:: DATA ::

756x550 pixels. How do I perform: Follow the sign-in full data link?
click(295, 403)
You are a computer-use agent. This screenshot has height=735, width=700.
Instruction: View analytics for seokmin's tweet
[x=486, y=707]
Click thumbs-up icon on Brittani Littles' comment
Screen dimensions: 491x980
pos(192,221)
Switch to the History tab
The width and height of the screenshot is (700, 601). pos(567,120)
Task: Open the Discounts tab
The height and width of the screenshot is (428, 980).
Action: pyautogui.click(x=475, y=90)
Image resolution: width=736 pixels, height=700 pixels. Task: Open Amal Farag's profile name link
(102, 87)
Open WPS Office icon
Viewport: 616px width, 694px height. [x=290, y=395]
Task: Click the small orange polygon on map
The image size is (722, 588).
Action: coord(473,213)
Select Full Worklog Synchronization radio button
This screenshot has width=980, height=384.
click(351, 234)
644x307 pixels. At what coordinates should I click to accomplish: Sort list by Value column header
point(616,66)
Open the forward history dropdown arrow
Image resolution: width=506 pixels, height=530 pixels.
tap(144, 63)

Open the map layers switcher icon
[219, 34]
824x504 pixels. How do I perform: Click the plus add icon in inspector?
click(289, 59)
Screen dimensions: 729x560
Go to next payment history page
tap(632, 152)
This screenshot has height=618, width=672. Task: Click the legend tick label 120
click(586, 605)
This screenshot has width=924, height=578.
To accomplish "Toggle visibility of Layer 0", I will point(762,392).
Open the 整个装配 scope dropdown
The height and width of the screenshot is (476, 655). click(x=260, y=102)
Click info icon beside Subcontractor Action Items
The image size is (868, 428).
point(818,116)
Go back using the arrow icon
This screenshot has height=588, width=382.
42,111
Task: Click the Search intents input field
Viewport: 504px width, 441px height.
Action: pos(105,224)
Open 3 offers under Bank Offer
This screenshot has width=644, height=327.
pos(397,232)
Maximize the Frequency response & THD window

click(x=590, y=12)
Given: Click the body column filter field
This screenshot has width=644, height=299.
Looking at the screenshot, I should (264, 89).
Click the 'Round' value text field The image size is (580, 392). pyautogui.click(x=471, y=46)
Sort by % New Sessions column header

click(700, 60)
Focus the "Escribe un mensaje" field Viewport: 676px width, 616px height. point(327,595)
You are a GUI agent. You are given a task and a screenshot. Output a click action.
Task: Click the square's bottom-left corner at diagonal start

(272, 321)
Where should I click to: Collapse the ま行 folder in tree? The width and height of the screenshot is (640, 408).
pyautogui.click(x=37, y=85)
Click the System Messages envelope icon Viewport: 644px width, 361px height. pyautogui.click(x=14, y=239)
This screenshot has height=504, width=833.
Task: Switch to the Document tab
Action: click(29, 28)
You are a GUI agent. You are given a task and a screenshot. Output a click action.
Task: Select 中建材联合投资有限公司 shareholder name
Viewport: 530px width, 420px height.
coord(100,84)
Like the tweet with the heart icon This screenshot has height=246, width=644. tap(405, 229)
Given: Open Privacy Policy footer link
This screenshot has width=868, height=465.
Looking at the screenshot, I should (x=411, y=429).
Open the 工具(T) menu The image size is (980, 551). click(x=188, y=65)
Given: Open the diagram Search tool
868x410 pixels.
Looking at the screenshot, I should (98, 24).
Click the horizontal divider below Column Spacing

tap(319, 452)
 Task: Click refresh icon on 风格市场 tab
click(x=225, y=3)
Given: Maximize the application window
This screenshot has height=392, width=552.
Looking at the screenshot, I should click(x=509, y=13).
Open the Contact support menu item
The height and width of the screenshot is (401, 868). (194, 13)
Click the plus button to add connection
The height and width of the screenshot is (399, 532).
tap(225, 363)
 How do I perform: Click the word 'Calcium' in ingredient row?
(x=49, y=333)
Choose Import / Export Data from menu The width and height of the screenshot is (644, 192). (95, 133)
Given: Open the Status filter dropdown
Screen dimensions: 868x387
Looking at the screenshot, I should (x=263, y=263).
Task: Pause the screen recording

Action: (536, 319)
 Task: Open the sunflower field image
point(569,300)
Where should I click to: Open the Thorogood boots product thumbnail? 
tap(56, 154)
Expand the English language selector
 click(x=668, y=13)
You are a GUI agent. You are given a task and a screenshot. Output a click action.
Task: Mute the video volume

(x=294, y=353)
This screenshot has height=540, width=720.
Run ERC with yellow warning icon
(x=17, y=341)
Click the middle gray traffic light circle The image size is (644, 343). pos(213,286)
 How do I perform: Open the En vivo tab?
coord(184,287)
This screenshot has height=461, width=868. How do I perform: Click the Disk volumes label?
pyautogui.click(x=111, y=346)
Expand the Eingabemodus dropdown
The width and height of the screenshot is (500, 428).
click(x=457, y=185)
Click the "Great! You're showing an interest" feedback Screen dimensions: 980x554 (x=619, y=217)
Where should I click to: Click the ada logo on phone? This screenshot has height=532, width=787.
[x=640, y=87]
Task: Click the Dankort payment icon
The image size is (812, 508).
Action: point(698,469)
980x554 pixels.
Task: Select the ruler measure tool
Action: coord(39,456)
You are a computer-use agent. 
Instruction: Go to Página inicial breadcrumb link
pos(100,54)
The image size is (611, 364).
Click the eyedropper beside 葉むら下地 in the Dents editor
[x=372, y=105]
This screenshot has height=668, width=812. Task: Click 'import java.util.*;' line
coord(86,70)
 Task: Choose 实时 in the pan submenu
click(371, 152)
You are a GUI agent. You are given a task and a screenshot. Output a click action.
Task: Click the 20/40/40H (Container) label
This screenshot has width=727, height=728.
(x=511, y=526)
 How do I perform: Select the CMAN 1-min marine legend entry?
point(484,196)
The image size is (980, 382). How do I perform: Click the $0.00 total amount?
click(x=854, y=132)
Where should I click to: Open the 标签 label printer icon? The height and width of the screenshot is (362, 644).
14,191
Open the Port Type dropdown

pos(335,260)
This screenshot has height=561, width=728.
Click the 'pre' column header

:::

# [EXERCISE REQUIREMENTS]
Wherever a line in the records contains the word "computer", copy that line.

# [REPLY TO THE EXERCISE]
You are a computer-use agent. This screenshot has height=735, width=700.
You are a computer-use agent. 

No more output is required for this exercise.